_Text to read:_
- Anya Stanley
"Life's a Pain and God's a Sadist": Alan Ormsby's DERANGED (1974)
Updated: Jan 12, 2022

With Bonnie and Clyde (1967) signaling the death knell of the Production Code, thus loosening prudish creative restrictions on American cinema, the subsequent decade delivered a 180-degree pivot from the relative lightheartedness of domestic horror pictures. Along with this new tone came a collective filmic gumption to stare down the demons that haunt us all.
From The Texas Chain Saw Massacre (1974) to When A Stranger Calls (1979), the '70s brought forth celluloid vibe-checks either directly or loosely based upon real life heinous crimes and killers. In his canonical tome Nightmare USA: The Untold Story of the Exploitation Independents, author Stephen Thrower vividly sketches the era's landscape:
“The horror genre is a place where fantasies and morbid wish-fulfillment can cavort unshackled, but as we vicariously dance around in the moonlight with our imaginary victim’s face and tits strapped to ours, it’s perhaps worth glancing over at the real world, in which most of us conspicuously fail to get a kick from torture and murder. For all the thrill of a truly nasty horror film, how many of us really want murder and mutilation to play a part in our lives?”
The Me Decade’s barbaric genre output cavorts with glee in this sandbox, interrogating our sense of safety and poking our sensitivities’ ribs. Combat veterans such as Tom Savini returned from the jungles of Vietnam to pick up a makeup brush and push the boundaries of propriety, gifting audiences more realistic reflections of the violence they witnessed every night on the evening news. Others came home with their innocence as hollowed-out as the pagan Midsommar (2019) bear. Nationwide, Americans had horrors to confront and a big screen realism to embrace before the 80s slasher boom distilled those fears into a stalk and slash formula, leaving a mass grave of dead teens in its wake.
Some of the most apt meditations on the hollowed-out men of ‘70s America came courtesy of Canadians; from Bob Clark’s anti-Vietnam zombie agitprop Deathdream (1974) to Alan Ormsby’s Deranged: Confessions of a Necrophile (1974). To be fair, the latter’s pitch-black humor and slightly empathetic eye towards its Ed Gein stand-in makes evaluation…complicated (to say the least). Even with Roberts Blossom’s phenomenal central performance (which plays in the same lunacy league as Jonas Dassler’s Fritz Honka in The Golden Glove [2019]), it’s hard to know how to receive a film that doesn’t readily tell you how to feel about its subject matter. It’s dark, it’s mean, and don’t you dare look away.

_Task goal:_ Please list every film, other than Deranged itself, that the essay on Deranged names with a release year in parentheses, and give each one's year.

_Provided material:_

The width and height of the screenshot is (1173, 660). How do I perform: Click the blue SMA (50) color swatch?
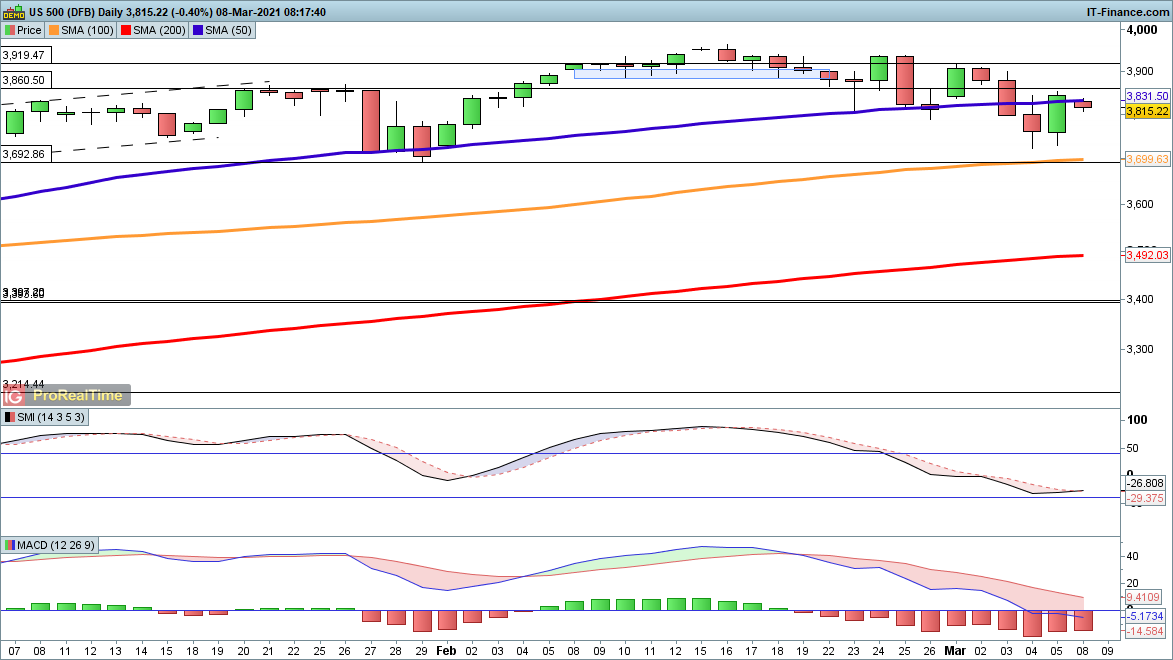pyautogui.click(x=198, y=31)
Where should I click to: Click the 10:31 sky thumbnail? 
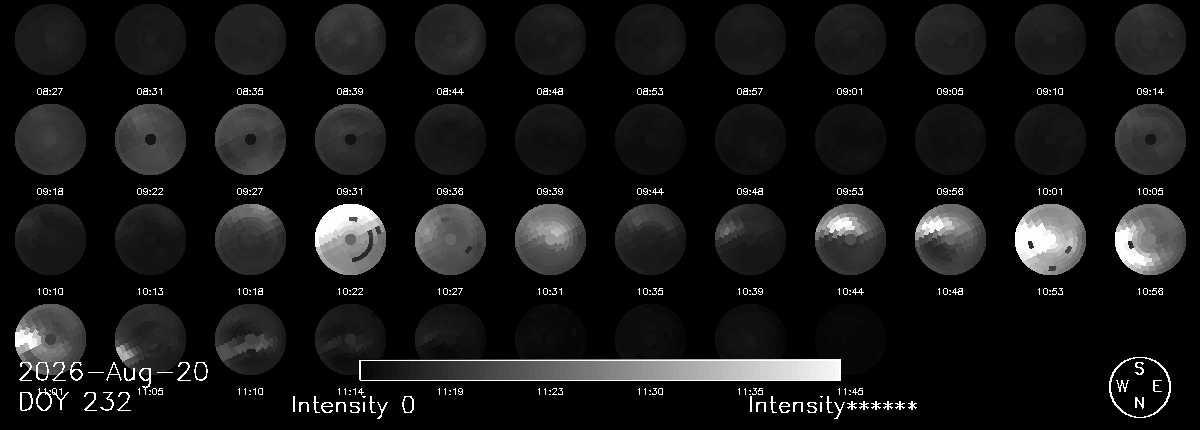550,239
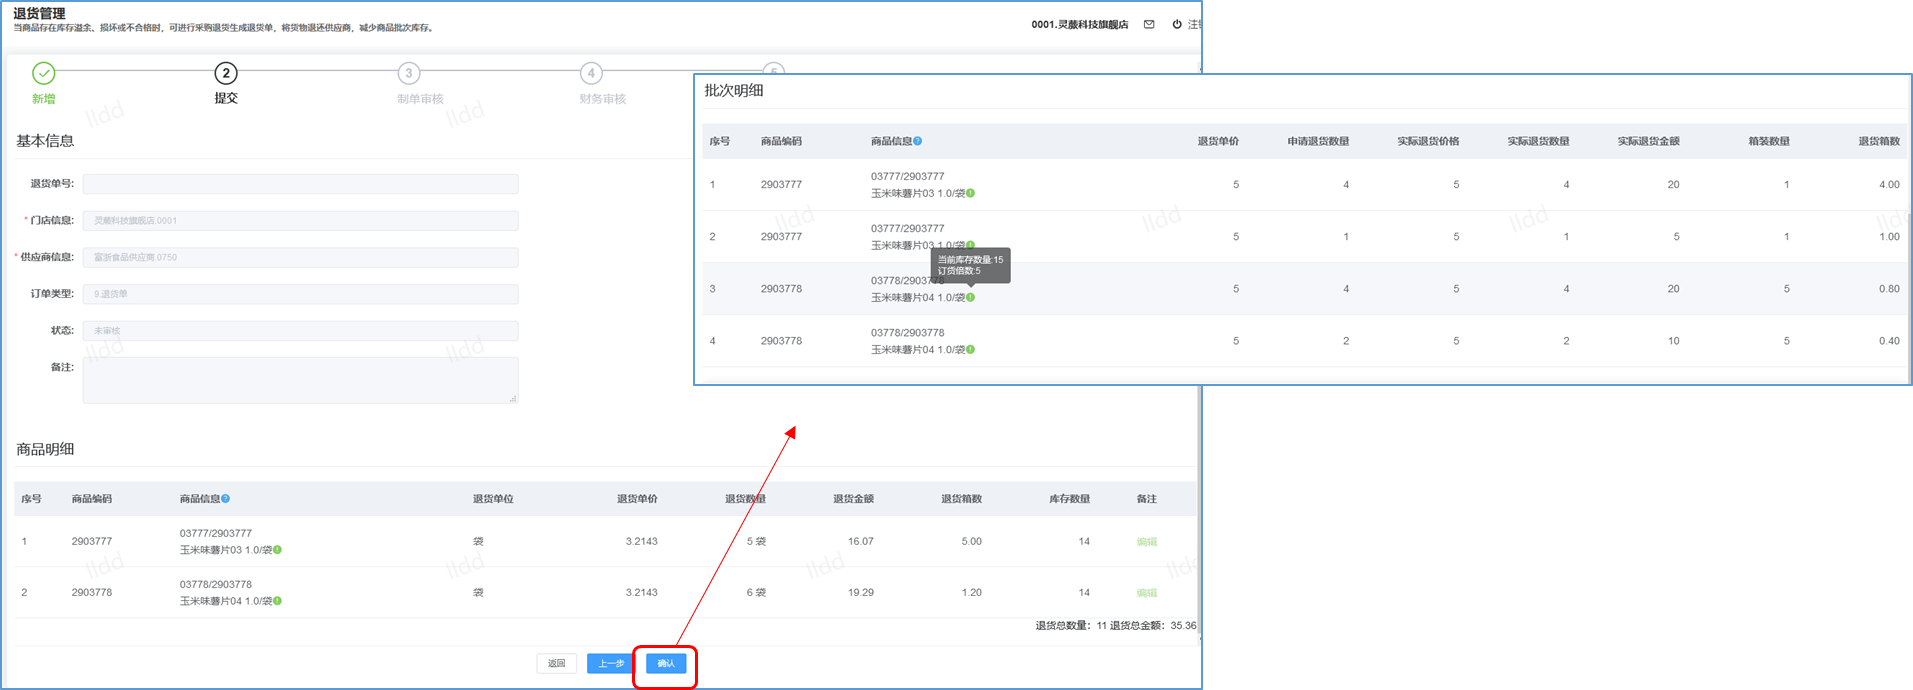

_Output for this task:_
- Bonnie and Clyde (1967)
- The Texas Chain Saw Massacre (1974)
- When A Stranger Calls (1979)
- Midsommar (2019)
- Deathdream (1974)
- The Golden Glove (2019)